As a reporter covering green cars for the past six years, I can say with some authority that the documentary Revenge of the Electric Car does a tremendous job condensing the ups and downs of the electric car industry into a fun 90 minutes.
Director Chris Paine and his team managed to get great behind-the-scenes footage, plus coverage of the world of plug-in vehicles between 2007 and 2011. Anyone who watches the movie will gain an understanding of how electric vehicles (EVs) are situated in the auto industry today and understand how quickly things keep changing. Since the film’s release, Tesla has introduced the Model S, and Ford and Mitsubishi have brought their EVs to limited markets.

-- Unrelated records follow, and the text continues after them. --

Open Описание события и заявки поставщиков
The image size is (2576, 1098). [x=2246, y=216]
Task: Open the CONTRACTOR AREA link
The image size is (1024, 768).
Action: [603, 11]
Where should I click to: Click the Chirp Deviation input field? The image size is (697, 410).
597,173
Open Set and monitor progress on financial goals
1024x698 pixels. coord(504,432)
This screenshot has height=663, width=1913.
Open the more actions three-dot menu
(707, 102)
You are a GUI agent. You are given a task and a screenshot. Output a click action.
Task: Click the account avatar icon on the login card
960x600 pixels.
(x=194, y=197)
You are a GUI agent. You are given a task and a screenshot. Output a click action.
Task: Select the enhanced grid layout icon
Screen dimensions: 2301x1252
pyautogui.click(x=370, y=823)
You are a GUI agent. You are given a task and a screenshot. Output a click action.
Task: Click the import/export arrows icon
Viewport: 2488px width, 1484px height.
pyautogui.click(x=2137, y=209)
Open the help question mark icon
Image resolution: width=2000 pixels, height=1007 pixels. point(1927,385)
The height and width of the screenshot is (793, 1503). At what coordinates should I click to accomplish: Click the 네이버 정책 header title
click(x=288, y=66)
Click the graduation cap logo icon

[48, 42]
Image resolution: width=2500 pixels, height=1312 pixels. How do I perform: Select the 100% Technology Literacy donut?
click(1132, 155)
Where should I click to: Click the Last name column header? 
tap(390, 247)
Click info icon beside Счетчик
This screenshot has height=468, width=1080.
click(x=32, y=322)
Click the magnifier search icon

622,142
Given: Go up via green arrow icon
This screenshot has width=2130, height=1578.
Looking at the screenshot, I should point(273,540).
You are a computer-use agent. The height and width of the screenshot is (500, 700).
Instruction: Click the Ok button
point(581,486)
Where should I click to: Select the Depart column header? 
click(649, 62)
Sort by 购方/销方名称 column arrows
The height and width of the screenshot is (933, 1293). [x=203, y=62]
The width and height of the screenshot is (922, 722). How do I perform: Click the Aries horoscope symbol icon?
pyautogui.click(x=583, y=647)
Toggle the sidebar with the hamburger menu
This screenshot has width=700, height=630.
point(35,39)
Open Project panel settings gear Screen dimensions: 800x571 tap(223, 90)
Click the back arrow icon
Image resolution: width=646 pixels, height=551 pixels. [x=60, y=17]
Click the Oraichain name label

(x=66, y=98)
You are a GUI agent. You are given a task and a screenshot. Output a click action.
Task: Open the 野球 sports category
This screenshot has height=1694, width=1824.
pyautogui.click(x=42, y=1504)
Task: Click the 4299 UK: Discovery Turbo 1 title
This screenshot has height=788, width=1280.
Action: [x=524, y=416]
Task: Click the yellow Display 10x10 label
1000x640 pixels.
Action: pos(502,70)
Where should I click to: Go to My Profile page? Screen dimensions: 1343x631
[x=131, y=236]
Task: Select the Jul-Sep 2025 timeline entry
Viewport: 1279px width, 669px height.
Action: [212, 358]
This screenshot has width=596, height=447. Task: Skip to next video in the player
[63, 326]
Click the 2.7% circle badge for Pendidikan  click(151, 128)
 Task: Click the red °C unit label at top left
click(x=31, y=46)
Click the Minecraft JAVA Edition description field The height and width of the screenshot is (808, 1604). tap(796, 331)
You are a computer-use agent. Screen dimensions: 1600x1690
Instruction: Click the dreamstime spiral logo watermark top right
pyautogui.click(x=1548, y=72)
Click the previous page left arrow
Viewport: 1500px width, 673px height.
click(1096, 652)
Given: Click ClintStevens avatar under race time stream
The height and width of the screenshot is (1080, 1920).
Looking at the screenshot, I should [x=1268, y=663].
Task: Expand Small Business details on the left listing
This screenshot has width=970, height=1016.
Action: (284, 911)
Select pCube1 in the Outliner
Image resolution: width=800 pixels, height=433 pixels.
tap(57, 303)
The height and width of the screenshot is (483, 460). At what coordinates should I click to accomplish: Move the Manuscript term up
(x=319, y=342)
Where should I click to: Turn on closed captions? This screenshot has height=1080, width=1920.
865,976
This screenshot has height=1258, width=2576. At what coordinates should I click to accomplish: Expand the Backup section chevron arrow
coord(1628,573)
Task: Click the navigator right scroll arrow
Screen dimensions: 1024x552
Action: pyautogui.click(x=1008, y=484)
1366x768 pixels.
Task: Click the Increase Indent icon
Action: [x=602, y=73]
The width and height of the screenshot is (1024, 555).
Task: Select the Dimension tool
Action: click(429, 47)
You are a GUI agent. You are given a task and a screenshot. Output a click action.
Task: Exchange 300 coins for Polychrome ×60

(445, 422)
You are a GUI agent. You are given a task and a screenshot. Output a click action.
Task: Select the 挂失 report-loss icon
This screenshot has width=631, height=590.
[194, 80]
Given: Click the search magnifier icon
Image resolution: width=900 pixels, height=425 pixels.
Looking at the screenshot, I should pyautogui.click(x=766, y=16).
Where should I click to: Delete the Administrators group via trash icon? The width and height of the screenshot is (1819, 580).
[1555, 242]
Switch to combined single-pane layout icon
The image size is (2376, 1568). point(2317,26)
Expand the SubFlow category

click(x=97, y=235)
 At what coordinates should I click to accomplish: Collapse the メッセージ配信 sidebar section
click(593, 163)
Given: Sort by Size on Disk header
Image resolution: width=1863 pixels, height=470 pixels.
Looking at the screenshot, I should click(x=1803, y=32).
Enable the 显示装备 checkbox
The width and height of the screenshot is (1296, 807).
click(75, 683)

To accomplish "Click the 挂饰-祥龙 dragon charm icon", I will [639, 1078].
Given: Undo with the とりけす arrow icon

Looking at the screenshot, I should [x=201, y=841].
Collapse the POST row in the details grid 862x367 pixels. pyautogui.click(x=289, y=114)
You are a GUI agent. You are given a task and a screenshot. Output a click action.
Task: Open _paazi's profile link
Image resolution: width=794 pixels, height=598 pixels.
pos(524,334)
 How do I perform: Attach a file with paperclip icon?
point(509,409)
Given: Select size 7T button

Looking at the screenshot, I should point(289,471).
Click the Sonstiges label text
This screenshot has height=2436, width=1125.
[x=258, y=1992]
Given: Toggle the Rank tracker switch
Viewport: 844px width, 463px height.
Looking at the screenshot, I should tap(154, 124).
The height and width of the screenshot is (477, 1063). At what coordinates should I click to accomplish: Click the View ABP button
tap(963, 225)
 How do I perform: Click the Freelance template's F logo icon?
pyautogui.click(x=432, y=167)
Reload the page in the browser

The film focuses on four dynamic and charismatic industry pioneers: Bob Lutz of GM, Elon Musk of Tesla Motors, Carlos Ghosn of Nissan, and a backyard EV converter named Greg “Gadget” Abbott. According to the filmmakers, Revenge of the Electric Car seeks to show how innovative cars are developed from a concept into a working product, and shows how the carmakers themselves face struggles with the economy, the press, each other and the car-buying public. Paine’s earlier 2006 movie, Who Killed The Electric Car?, tells the first part of the modern plug-in vehicle story, and should be required viewing for anyone who wants to understand the landscape that the newer film travels through, during the time before the big automakers decided to seriously move forward with plug-in vehicles again. Who Killed The Electric Car? introduces the passionate plug-in proponents still out there today. Some sell plug-in vehicles in major car dealerships, some advocate for more EVs, charging stations and education, and some tinker with EVs in their garages. Thanks to Paine’s new film, I suspect even more enthusiastic EV supporters will be inspired.